Performance at High Heat
Smoke point matters because when a fat begins to smoke, it breaks down and releases harmful compounds. Solid Crisco has a smoke point around 360 to 370°F, though some formulations (particularly liquid and canola-based versions) reach 400 to 450°F. Lard’s smoke point is generally reported in the range of 370 to 400°F, putting it slightly above solid Crisco for most high-heat cooking applications like frying.
Lard’s relatively high proportion of saturated and monounsaturated fat also makes it chemically stable at cooking temperatures. Polyunsaturated fats, which are more abundant in vegetable shortening, are more susceptible to oxidation when exposed to heat. This means lard may produce fewer harmful oxidation byproducts during prolonged frying or roasting, even when both fats are used below their smoke points.
Where Each Fat Has the Advantage
- Nutrient content: Lard wins.
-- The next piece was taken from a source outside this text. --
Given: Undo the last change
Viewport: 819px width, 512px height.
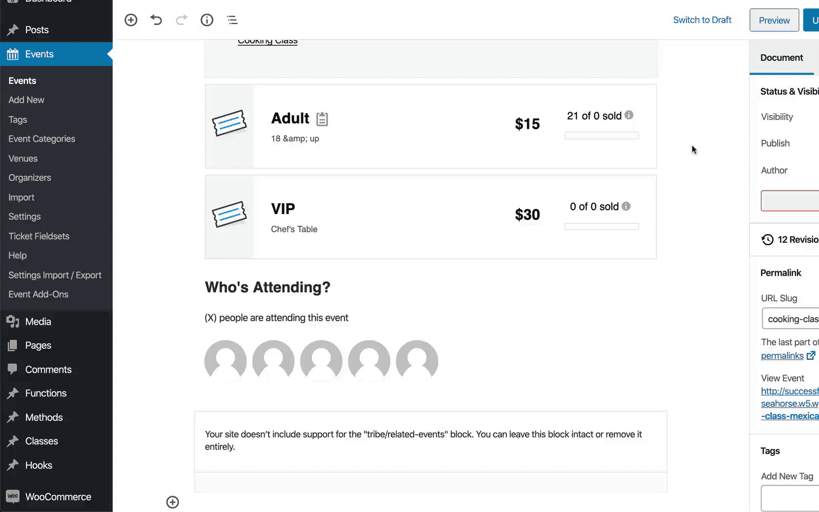Looking at the screenshot, I should pos(156,20).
It provides vitamin D and other fat-soluble nutrients that vegetable shortening lacks entirely. If you’re going to use a solid fat, getting some micronutrients along with it is a reasonable bonus.
- Minimal processing: Lard wins. Pure rendered lard is a single-ingredient fat with no chemical modification. Crisco requires hydrogenation, interesterification, and added preservatives.
- Lower saturated fat: Crisco wins. If your primary concern is keeping saturated fat intake low, Crisco delivers fewer grams per tablespoon.
- Dietary restrictions: Crisco wins for anyone avoiding animal products or following religious dietary laws that prohibit pork.
- High-heat stability: Lard has a slight edge due to its fat composition, which resists oxidation better than the polyunsaturated fats in shortening.
- Shelf life: Crisco wins. Its added antioxidants and fully saturated structure keep it stable in the pantry for months longer than lard, which benefits from refrigeration.
The Practical Bottom Line
If you use either fat in typical home-cooking amounts (a tablespoon here, a few tablespoons in a pie crust), the health differences between lard and Crisco are modest. Neither is a health food, and neither is poison. The old case against lard was built partly on the assumption that Crisco’s vegetable origins made it automatically superior, an idea that lost credibility once we understood how damaging the trans fats in original Crisco formulations actually were.
Today’s reformulated Crisco is a meaningfully better product than it was 20 years ago. But lard offers something Crisco still can’t match: a simple, minimally processed fat with built-in micronutrients and strong cooking stability. For people who eat animal products and aren’t managing specific cholesterol concerns, lard is a reasonable choice that performs well in the kitchen without the chemical processing that shortening requires.